Adolfo e a gravação independente
Artigo de Aramis Millarch originalmente publicado em 16 de novembro de 1980
Dois fatos farão com que o assunto "gravação alternativa" fique na ordem do dia a partir de amanhã. Em primeiro lugar, a presença do pianista e compositor Antônio Adolfo, que divide a "Parceria" desta segunda-feira, no Paiol, com o jornalista Marcos Faermann, ex-editor do "Versus" e autor de "Mãos Sujas de Sangue". Antônio Adolfo (Maurity Saboia), 33 anos, 19 de carreira, é uma espécie de pioneiro da produção fonográfica independente, hoje com mais de cinqüenta exemplos relativamente bem sucedidos. E que teve a Boca Livre (dias 21 e 22 apresentações no Guairão), uma confirmação das possibilidades dos próprios artistas se autoproduzirem: o primeiro elepe do grupo vendeu mais de cem mil cópias e o segundo, "Bicicleta", que está sendo agora lançado, já saiu com 40 mil cópias colocadas.
Antônio Adolfo não chega a ser o primeiro artista a produzir seu próprio disco, pois desde a primeira década do século que o sistema da "gravação particular" existe. Mas o mérito de Adolfo foi o de, com humildade e disposição, sair Brasil afora, divulgando é vendendo seu primeiro lp alternativo ("Feito em Casa", 1977), que conseguiu vender o suficiente para dar "Continuidade" (título de seu último disco) em três outros elepes. As sementes que plantou floresceram, de tal forma que já em maio do ano passado organizado pela Secretaria da Cultura, através do Museu da Imagem e do Som, aqui se realizava o I Encontro da Produção Cultural Alternativa MPB, discutindo os problemas e perspectivas dos compositores, instrumentistas, vocalistas e conjuntos fazerem seus próprios discos. Hoje já há mais de 50 elepes independentes, número que cresce cada vez mais não apenas com novos artistas, ainda em busca de seu espaço no mercado - mas mesmo nomes consagrados, como Paulinho Nogueira e Marisa Gata Mansa que, após anos ligados a gravadoras preferiram fazer seus discos independentemente. Antônio Adolfo, hoje um dos coordenadores nacional do movimento que passa a ter na Cooperativa dos Músicos do Rio de Janeiro uma central para distribuição/divulgação, terá, por certo, muitas coisas interessantes a falar no encontro de amanhã, inclusive transmitindo informações aos artistas da terra que, a exemplo de Paulinho Vitola/Marinho galera (que fizeram "Onze Cantos", 1979, o melhor disco já produzido por paranaenses) também querem partir para este esquema.
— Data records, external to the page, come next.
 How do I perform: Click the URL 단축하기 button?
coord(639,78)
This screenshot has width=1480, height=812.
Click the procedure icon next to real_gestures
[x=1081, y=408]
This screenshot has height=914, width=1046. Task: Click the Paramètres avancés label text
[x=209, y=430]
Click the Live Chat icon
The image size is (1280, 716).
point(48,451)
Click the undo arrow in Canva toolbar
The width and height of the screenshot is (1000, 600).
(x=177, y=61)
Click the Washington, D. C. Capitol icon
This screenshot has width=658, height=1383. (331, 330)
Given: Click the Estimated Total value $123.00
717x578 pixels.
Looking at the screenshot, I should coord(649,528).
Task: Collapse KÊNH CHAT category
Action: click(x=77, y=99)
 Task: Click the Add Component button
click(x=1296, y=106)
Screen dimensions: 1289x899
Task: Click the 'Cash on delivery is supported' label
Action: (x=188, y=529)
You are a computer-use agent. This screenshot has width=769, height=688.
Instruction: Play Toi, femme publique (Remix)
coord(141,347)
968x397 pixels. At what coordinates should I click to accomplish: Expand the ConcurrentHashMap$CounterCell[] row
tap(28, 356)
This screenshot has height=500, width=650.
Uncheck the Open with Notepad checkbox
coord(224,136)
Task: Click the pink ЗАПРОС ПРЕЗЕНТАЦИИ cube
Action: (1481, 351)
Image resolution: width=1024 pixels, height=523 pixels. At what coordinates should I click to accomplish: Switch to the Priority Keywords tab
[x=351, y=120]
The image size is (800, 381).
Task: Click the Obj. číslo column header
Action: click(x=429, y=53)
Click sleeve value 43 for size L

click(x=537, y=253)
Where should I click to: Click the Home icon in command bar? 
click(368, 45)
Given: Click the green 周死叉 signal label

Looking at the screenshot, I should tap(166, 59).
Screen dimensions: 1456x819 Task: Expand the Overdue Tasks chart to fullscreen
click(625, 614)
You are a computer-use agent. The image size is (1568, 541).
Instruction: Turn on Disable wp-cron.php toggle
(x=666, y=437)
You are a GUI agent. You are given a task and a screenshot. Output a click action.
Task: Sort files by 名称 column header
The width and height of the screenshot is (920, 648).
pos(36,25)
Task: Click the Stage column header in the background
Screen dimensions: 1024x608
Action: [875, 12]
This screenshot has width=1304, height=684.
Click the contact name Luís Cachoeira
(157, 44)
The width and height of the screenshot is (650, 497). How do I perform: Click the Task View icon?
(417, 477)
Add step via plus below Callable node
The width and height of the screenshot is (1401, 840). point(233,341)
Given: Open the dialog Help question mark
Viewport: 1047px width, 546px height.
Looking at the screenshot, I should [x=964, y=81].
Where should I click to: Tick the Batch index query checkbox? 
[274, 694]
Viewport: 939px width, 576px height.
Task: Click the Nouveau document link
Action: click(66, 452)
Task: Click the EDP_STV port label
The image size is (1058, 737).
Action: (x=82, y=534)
Reinaldinho, do SIR, vem montando seu elepe, com muito esmero, enquanto as Nymphas, no bem instalado Audisom, com orientação do Roger Camargo, fizeram um compacto de alto nível espécie de "aperitivo" do elepe que planejam para o próximo ano.
Integrado por José Renato (primogênito de Simão de Montalverde, assessor de comunicação do grupo Banestado), David Tygel e Maurício Maestro (ex-Momento "4" quatro) mais Lourenço Baeta (que substituiu a Cláudio Nucci), o Boca Livre é um caso (raro) de grupo vocal que conseguiu atingir uma posição especial em pouco mais de dois anos de existência. Surgindo como "Cantares", o quarteto atingiu uma expressiva faixa de público e hoje ocupa uma liderança entre os novos conjuntos brasileiros. Também instrumentistas buscam as possibilidades da gravação alternativa, como o paulista Guilherme Vergueiro, 27 anos, filho do veterano ator e radialista Carlos Vergueiro (diretor da Rádio Eldorado, SP) e irmão caçula do cantor-compositor Carlinhos. De volta de Nova Iorque, onde residiu por 5 anos, Guilherme completou a gravação de um disco independente ("Naturalmente"), que, na semana passada, promoveu em Curitiba. Compositor dos mais inspirados, ao menos um dos temas deste elepe tem condições de se tornar dos mais programados:
"Samba do Brilho". Já o violonista carioca (Ronaldo Leite de Freitas, 25 anos), acompanhado do grupo Devas, em "Mistérios da Amazônia", também produção independente, apresenta um trabalho de fôlego, ocupando a suite-título, com 17 minutos, todo o lado A . "Carioca" executa violão (6 e 12 cordas), bandolim e citara nordestina, amparando-se em Sérgio Otapezetra (percussão/voz) e Fernando (flauta e piano) e mais participações especiais de vários amigos, para um trabalho entre o experimental e o erudito, que revela um compositor de muita garra.